Directions for this task:
Copy the following lines word for word.

Records for this task:
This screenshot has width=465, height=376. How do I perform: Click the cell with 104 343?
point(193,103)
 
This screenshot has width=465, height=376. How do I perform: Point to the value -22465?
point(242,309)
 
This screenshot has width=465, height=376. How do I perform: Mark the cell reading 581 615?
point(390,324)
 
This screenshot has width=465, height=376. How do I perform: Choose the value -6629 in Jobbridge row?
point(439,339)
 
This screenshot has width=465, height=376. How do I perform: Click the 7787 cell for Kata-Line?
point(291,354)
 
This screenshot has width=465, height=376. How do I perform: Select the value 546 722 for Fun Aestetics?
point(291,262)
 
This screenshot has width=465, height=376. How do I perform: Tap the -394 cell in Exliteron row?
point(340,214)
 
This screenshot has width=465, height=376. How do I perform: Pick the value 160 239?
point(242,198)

Reply to the exercise:
This screenshot has width=465, height=376. How do I perform: Click the cell with 104 343?
point(193,103)
 
This screenshot has width=465, height=376. How do I perform: Point to the value -22465?
point(242,309)
 
This screenshot has width=465, height=376. How do I perform: Mark the cell reading 581 615?
point(390,324)
 
This screenshot has width=465, height=376. How do I perform: Choose the value -6629 in Jobbridge row?
point(439,339)
 
This screenshot has width=465, height=376. How do I perform: Click the 7787 cell for Kata-Line?
point(291,354)
 
This screenshot has width=465, height=376. How do I perform: Select the value 546 722 for Fun Aestetics?
point(291,262)
 
This screenshot has width=465, height=376. How do I perform: Tap the -394 cell in Exliteron row?
point(340,214)
 
This screenshot has width=465, height=376. How do I perform: Pick the value 160 239?
point(242,198)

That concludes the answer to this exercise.